Literature DB >> 29538505

Vimentin and Anti Vimentin Antibodies in Chagas' Disease.

Marilda Savoia Nascimento1, Anna Maria Simonsen Stolf1, Heitor Franco de Andrade Junior1, Ramendra Pati Pandey1, Eufrosina Setsu Umezawa1.   

Abstract

BACKGROUND: Vimentin is a main structural protein of the cell, a component of intermediate cell filaments and immersed in cytoplasm. Vimentin is mimicked by some bacterial proteins and anti-vimentin antibodies occur in autoimmune cardiac disease, as rheumatic fever. In this work we studied vimentin distribution on LLC-MK2 cells infected with T. cruzi and anti-vimentin antibodies in sera from several clinical pictures of Chagas' disease or American Trypanosomiasis, in order to elucidate any vimentin involvement in the humoral response of this pathology.
OBJECTIVE: We standardized an indirect immunofluorescence assay (IFI) to determine sub cellular expression in either parasites and host cells, and ELISA to evaluate anti-vimentin antibodies in sera fron chagasic patients.
METHODS: We analyzed the distribution of vimentin in culture cells using indirect fluorescent assays, using as external controls anti-T. cruzi sera, derived from chronic infected patients for identification of the parasites in the same model.
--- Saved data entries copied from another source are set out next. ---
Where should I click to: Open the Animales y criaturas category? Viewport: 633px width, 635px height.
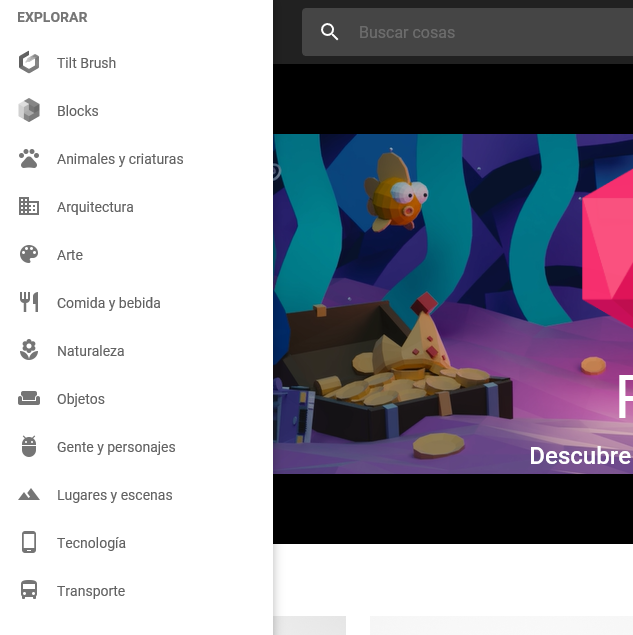tap(120, 159)
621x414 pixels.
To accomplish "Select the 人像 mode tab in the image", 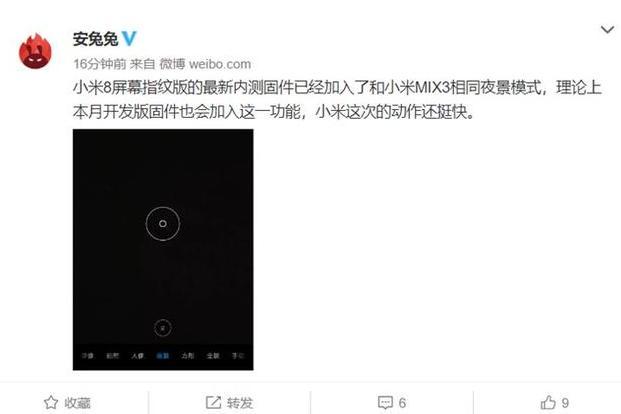I will pyautogui.click(x=137, y=356).
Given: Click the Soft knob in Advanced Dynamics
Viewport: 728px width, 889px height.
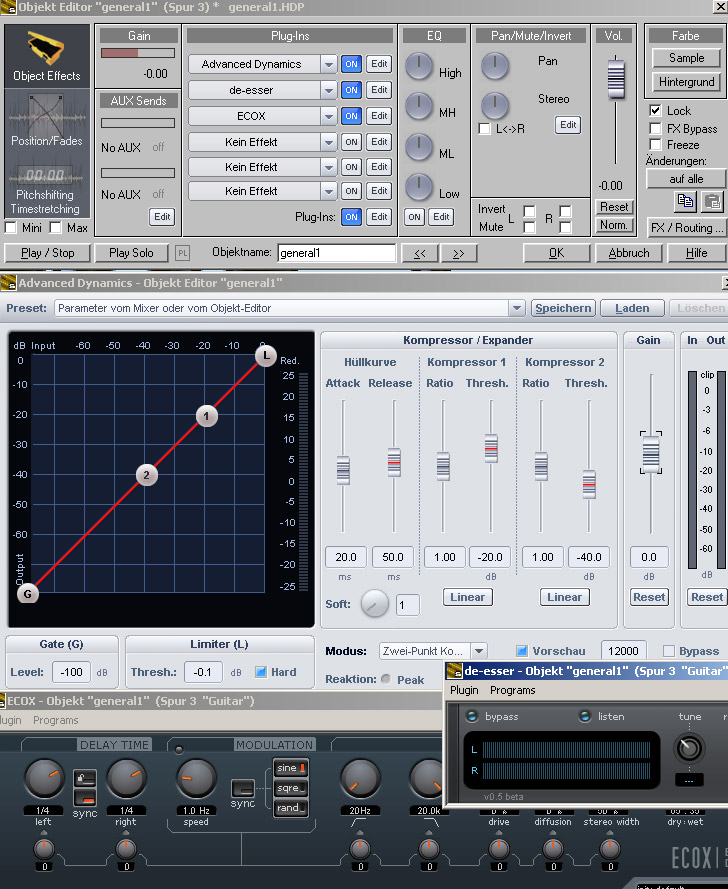Looking at the screenshot, I should (x=374, y=603).
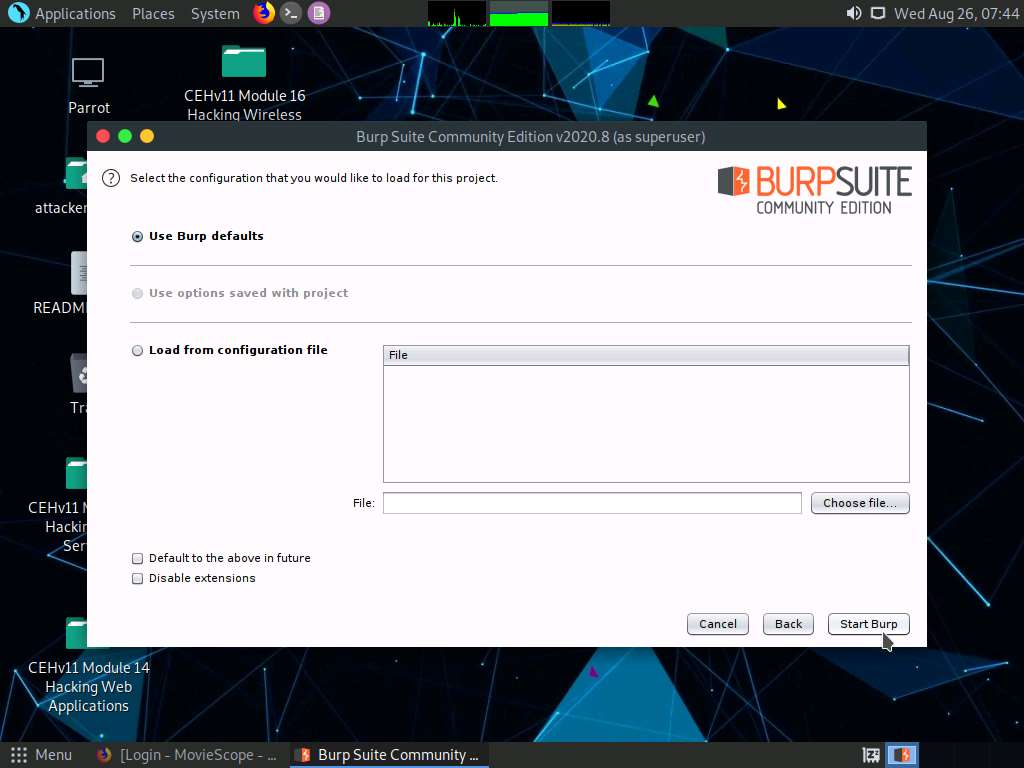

After infection and growth of T.cruzi amastigotes, those cells express larger amounts of vimentin, with heavy staining of cytoplasm outside the parasitophorous vacuole and some particle shadowing patterns, suggesting that vimentin are associated with cell cytoplasm. Anti-vimentin antibodies were present in most American trypanosomiasis samples, but notably, they are much more present in acute (76, 9%) or clinical defined syndromes, especially cardiac disease (87, 9%). Paradoxically, they were relatively infrequent in asymptomatic (25%) infected patients, which had a clearly positive serological reaction to parasite antigens, but had low frequency of anti-vimentin antibodies, similar to controls (2,5%).
CONCLUSION: Our current data revealed that anti-vimentin antibodies induced during T. cruzi infection could be a marker of active disease in the host and its levels could also justify drug therapy in American Trypanosomiasis chronic infection, as a large group of asymptomatic patients would be submitted to treatment with frequent adverse reactions of the available drugs. Anti-vimentin antibodies could be a marker of cardiac muscle cell damage, appearing in American Trypanosomiasis patients during active muscle cell damage.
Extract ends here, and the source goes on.